La pregunta desarmó al policía durante unos segundos. Posiblemente, no había sospechado que pudieran interrogarle a él, y menos sobre un aspecto tan delicado de la investigación.

—¿Qué quiere decir?

Los dos hombres se sostuvieron la mirada. Ambos habían sentido una corriente de simpatía mutua a medida que transcurrían los minutos, pero Diego sabía dónde estaba el límite, y seguramente la frontera del silencio se extendía justo allí donde se había decidido cuando se ofreció la información del asesinato a los medios de comunicación. Y, aunque no podía negar que estaba ciertamente intrigado por la pregunta del escritor, pensó que la versión oficial era la mejor de las versiones posibles, al menos de momento.

—Me he llegado a plantear una teoría sobre ese crimen, pero me parece tan descabellada que ni siquiera me atrevo a compartirla —confesó Sergio—. Además, para que mi teoría tuviera algún sentido, el asesinato debería tener algunos otros componentes que no aparecen en esa noticia de prensa. Por eso le pregunté si habían contado todo.

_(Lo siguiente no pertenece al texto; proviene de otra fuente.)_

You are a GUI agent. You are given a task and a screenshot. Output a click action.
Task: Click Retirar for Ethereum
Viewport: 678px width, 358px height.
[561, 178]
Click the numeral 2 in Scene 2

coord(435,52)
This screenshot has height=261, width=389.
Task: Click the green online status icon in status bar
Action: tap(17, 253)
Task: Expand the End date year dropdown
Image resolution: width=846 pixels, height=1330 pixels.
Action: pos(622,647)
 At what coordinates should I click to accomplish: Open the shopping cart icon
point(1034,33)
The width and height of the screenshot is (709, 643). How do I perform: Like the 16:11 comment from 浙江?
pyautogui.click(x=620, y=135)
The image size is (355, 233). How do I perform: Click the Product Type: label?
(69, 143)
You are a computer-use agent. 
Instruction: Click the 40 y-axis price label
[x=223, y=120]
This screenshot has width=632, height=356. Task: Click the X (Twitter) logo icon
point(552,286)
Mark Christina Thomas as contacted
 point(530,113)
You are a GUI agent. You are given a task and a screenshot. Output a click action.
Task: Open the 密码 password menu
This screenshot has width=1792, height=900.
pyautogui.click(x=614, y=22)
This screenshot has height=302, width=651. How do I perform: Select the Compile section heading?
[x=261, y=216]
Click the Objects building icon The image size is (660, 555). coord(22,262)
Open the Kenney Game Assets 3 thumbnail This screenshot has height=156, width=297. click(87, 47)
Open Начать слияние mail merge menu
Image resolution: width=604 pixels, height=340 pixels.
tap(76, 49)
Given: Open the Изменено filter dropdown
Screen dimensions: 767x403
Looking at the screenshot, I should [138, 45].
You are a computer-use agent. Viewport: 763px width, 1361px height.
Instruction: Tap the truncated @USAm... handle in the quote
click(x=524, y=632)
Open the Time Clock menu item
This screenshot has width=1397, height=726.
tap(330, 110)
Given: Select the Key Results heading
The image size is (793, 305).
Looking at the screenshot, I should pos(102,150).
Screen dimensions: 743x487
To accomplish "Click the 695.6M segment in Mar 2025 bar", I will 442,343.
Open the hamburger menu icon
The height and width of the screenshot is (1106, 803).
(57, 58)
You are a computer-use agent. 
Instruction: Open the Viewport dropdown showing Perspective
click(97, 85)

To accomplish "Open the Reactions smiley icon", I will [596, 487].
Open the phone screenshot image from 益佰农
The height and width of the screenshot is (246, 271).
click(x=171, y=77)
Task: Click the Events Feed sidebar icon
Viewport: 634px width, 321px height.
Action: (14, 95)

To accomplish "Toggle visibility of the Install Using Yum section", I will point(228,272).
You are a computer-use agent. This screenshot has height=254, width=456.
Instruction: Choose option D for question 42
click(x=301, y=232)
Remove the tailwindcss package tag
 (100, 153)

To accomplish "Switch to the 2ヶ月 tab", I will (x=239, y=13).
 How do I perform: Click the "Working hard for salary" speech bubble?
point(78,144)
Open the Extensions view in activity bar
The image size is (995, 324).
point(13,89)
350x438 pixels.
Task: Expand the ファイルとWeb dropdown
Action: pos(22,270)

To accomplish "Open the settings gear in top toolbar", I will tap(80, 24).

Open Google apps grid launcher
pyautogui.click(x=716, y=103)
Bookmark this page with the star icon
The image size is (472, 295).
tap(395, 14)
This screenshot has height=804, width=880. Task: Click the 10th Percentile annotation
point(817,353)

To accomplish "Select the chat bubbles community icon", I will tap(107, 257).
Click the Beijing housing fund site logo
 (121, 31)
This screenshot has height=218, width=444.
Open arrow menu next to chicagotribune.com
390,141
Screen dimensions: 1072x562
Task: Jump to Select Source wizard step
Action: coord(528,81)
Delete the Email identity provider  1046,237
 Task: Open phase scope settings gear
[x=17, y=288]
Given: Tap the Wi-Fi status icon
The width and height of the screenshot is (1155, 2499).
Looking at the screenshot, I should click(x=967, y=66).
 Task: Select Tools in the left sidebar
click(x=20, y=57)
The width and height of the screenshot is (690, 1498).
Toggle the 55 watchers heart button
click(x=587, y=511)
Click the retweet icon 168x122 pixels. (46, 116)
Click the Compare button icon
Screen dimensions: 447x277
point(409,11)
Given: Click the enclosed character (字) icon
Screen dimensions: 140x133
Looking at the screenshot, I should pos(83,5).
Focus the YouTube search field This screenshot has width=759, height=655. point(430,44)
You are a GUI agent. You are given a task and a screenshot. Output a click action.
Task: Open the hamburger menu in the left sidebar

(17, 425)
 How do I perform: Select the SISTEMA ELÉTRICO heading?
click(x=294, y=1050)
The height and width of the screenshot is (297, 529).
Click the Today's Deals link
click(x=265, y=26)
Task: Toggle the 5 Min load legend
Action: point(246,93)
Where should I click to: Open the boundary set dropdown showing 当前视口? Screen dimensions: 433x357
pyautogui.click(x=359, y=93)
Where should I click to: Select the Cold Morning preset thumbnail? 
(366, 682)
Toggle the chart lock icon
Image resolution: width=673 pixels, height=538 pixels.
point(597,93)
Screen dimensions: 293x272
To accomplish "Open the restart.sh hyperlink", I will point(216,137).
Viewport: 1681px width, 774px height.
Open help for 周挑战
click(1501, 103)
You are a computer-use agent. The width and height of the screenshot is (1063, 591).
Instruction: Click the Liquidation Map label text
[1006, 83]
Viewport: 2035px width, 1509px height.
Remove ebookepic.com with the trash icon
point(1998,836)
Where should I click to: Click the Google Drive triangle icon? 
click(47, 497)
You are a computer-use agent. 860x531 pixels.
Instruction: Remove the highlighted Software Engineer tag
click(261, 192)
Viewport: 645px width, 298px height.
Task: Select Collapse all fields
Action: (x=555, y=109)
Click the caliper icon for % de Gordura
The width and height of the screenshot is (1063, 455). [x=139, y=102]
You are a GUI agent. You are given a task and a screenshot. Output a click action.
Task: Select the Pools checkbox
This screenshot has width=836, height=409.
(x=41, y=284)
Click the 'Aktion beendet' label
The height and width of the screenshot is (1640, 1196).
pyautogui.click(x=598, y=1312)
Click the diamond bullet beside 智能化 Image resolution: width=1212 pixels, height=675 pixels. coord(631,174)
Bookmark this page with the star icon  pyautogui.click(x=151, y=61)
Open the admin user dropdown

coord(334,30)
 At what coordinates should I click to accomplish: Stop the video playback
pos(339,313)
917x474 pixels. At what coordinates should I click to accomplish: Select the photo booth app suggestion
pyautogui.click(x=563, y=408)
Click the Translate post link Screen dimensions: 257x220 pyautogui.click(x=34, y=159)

—No sé a qué se refiere —Diego dudó—, pero lo que se ha contado es aquello que se ha creído oportuno para el buen desarrollo de la investigación.

Aquello era como no decir nada, pero cualquiera podía entender que no se había dicho todo sobre el asunto. El problema para Sergio era saber si lo que no se había dicho era precisamente lo que él sospechaba.

—Entiendo —respondió—. Bien, si no tiene ninguna otra pregunta, será mejor que nos vayamos.

—Respecto a su ordenador…

—Mañana a primera hora se lo traeré.

El inspector acompañó hasta la puerta del ascensor al peculiar trío, los despidió con un apretón de manos y entregó a Sergio su tarjeta, donde aparecía su número de teléfono. «Por si recuerda algo que no me haya contado», le dijo. Diego los siguió con la mirada hasta que entraron en el ascensor. No sabía qué pensar de ellos ni de su extraordinaria historia. Pero lo que estaba claro es que ahora tenía más cabos de los que tirar que antes de la reunión.

—¿Qué querían esos? —preguntó Meruelo.

—No os lo vais a creer. Quiero un informe completo de cada uno de ellos. Ya sabéis: dónde viven, qué les gusta, si tienen familia, hijos…, lo que sea. Y no olvidéis daros una vuelta por la sede del partido de Morante y por El Campanario.

Después llamó por teléfono al inspector jefe Tomás Herrera.

—Tomás, tengo algo que no te vas a creer.

—¿Sobre el asesinato?

—Algo así.

—¿Cómo que algo así?

—Oye, ¿tú has leído alguna de esas historias sobre Sherlock Holmes?